Tuesday, April 27, 2010

Close call on DBE / 5-19-09

The iconic North face of Devil’s Bedstead East is becoming a benchmark for Idaho ski mountaineering. No surprise, it has all the makings; remote, steep, tall and hulking.
Brad Chilton, David Scott and I overnighted about a mile from the trailhead on the 18th of May. In the morning, we headed out under a star studded sky and made slow progress in mushy snow till we were able to pull on our ski boots and start skinning at about 8,800’. From there we made good time until it got too steep for the skis. From there we slogged in crampons up steep breakable crust till we made it to the North East ridge where we got a break from the exhausting crust by climbing on the super exposed edge of windblown cornices draping the immense void of the East face. To complicate things, our bluebird day had deteriorated to occasional snow showers and gusty winds. I was supremely confident however and certainly no stranger to climbing along steep cornices in bullying breezes, so when the whole works came out from under me, I was reduced to staring in cow-eyed stupidity as tons of snow dropped several yards onto a steep ramp at the top of the face. When it hit, the snow covering the ramp avalanched and the whole hullabaloo plunged down the slope for about 120 feet where it slammed into a steep buttress forming the right side of a choke point that spilled over the massive cliff face. The rolling noise dominated even the wind as the snow rocketed out into space. After it was over, I was mesmerized by the scene, 40’ of cornice in front of me and 25’ behind me had sheared off and unzipped right between my feet, taking 12 of my footprints with it. A valuable but embarrassing lesson. I can’t think of a scenario where one can come so close to dying without getting a scratch.

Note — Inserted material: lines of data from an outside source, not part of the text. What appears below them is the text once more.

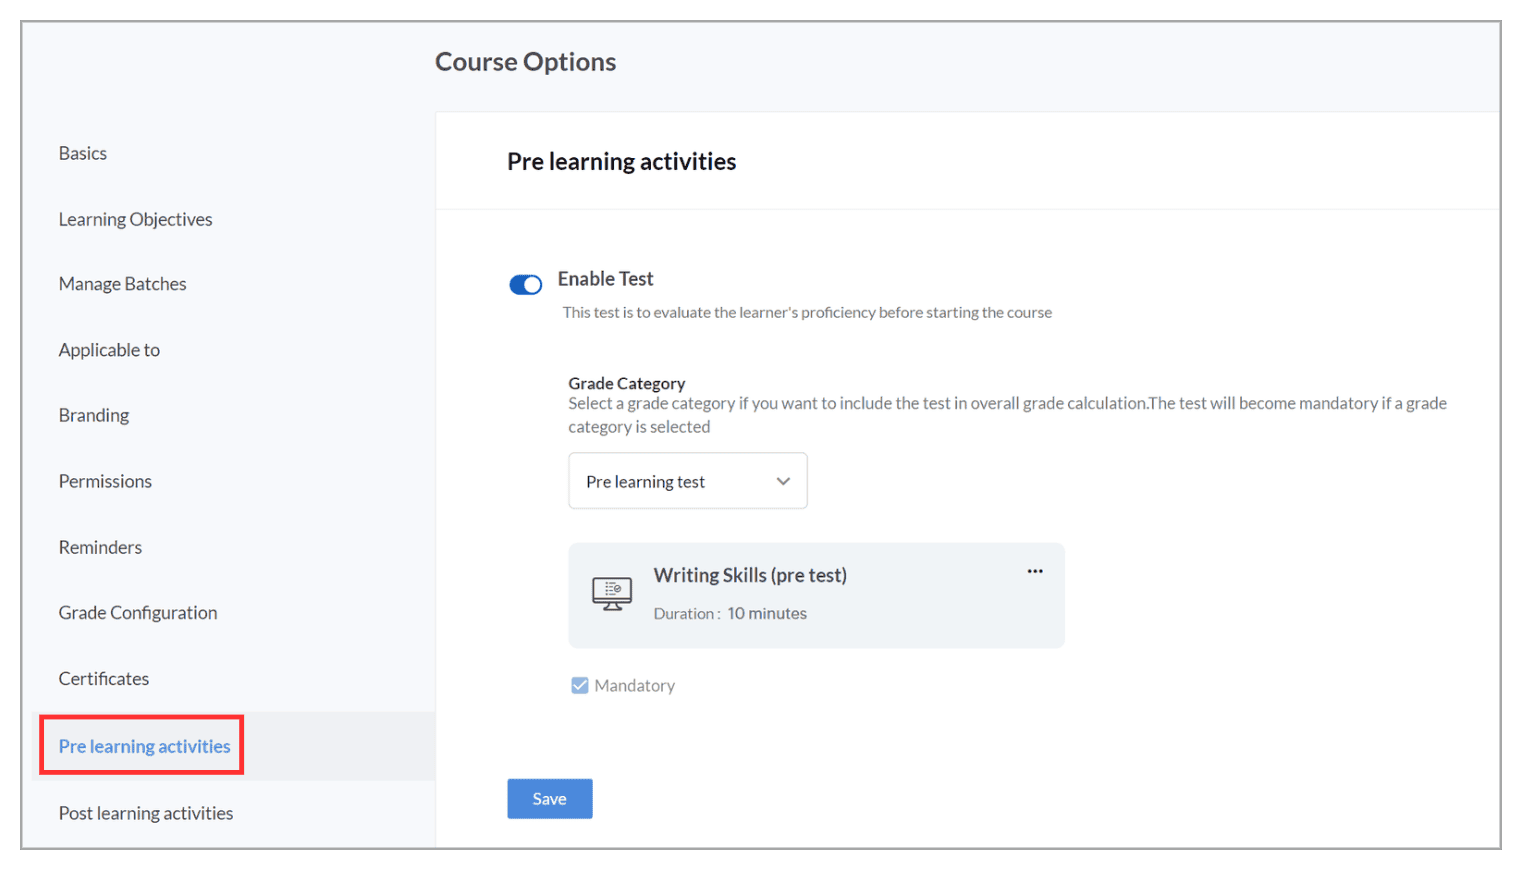This screenshot has width=1522, height=870.
Task: Select Pre learning activities tab
Action: (145, 747)
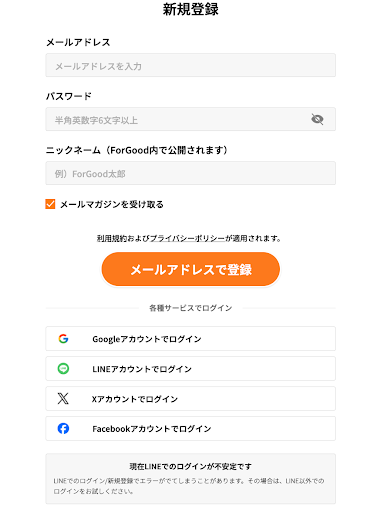This screenshot has height=512, width=384.
Task: Open the プライバシーポリシー link
Action: pyautogui.click(x=187, y=238)
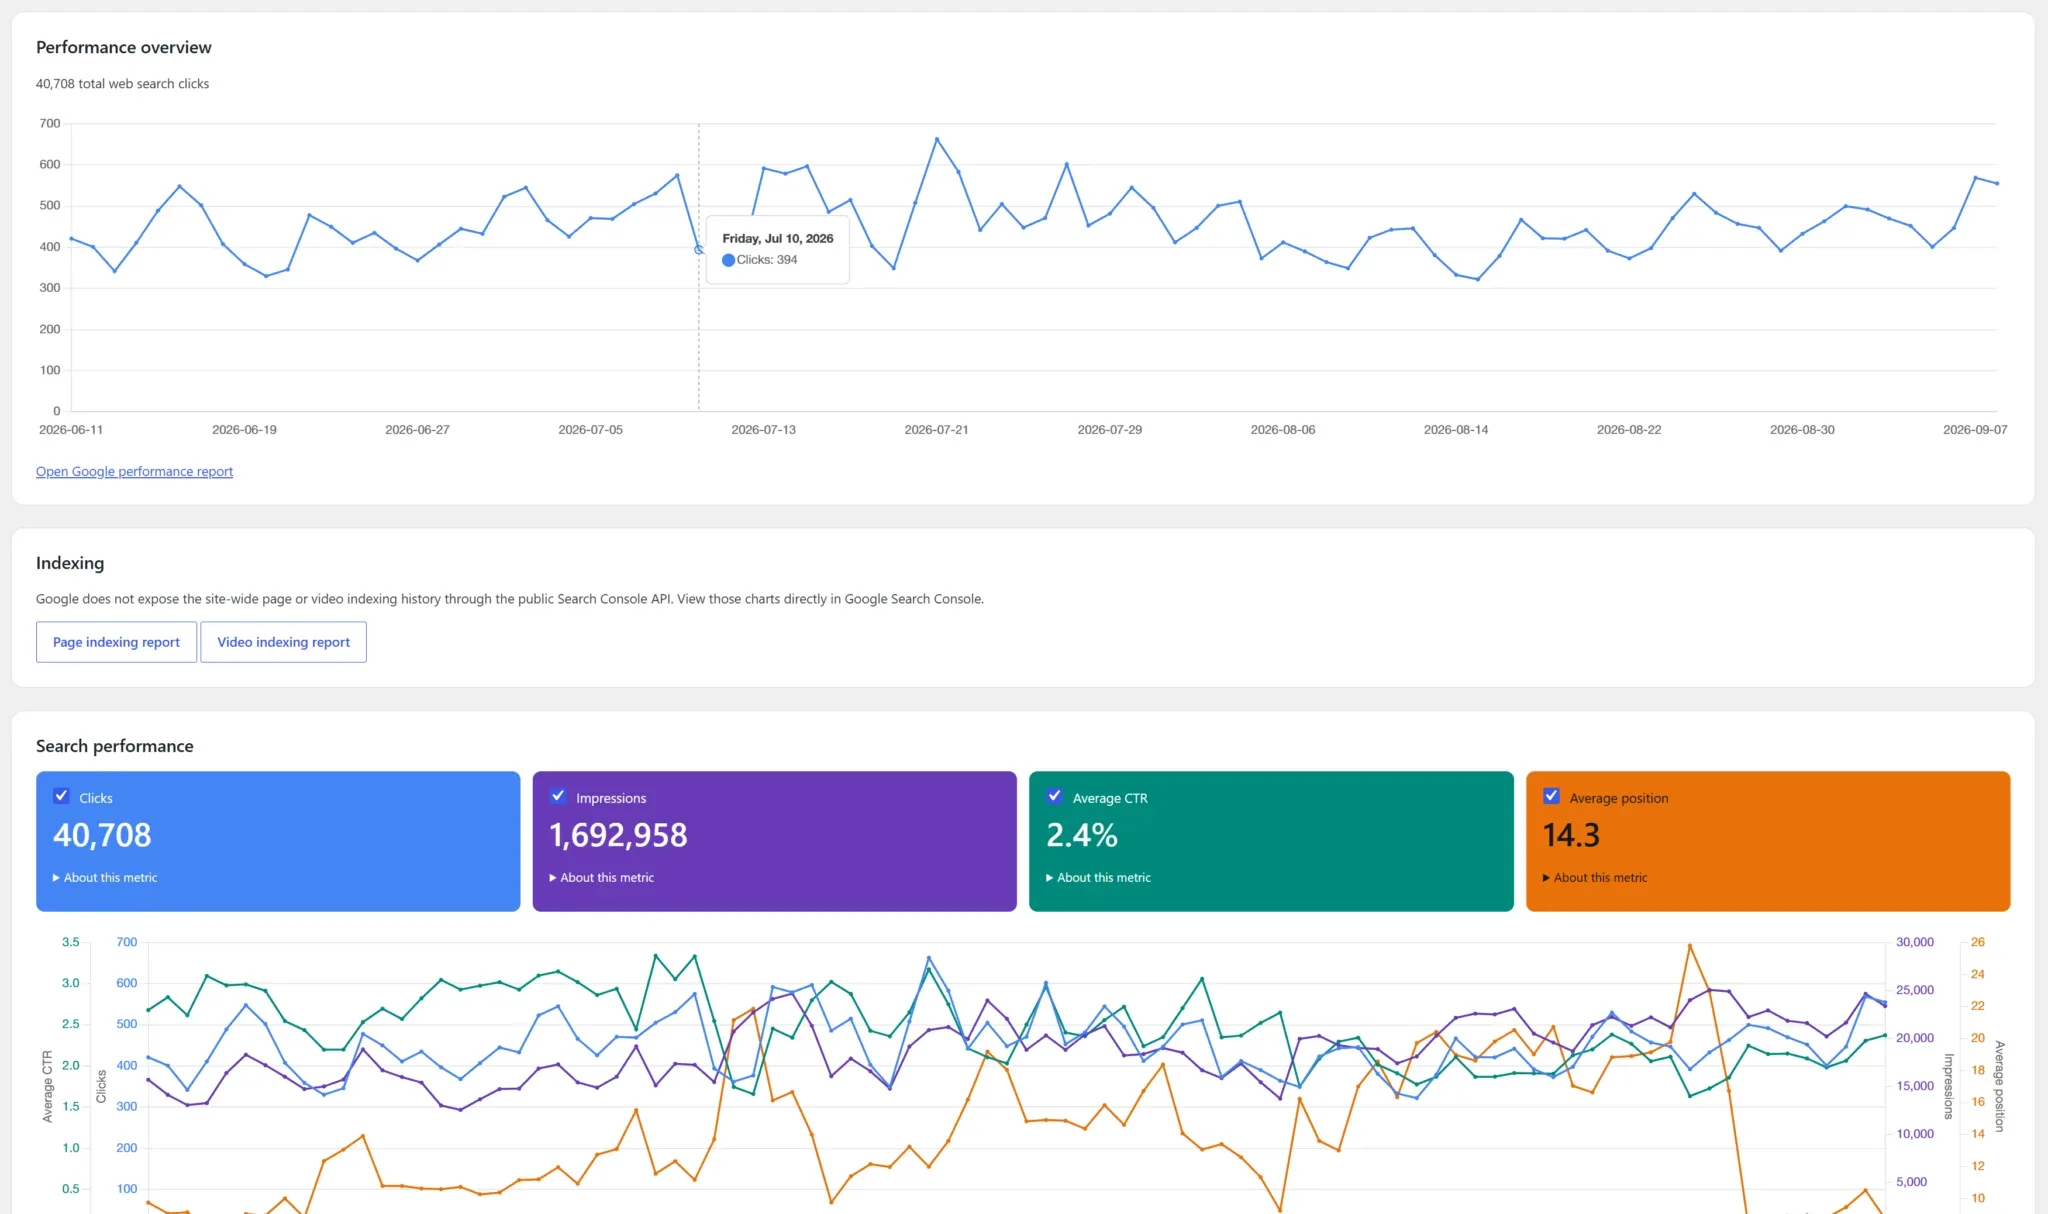Click the last data point at 2026-09-07

click(1997, 183)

David looks at the summit and our ski line. Here, we had the choice of climbing over rocks in our ski boots or punching up breakable crust. We made our way over to the ridge where the going got much easier.



Brad climbing the North East Ridge just below the site of the cornice collapse


The awesome East face of Devils Bedstead East in the distance. The accident happened a couple hundred feet below the summit on the right side ridge. This photo was taken while on a failed attempt at climbing Brocky peak with Brad in 2007.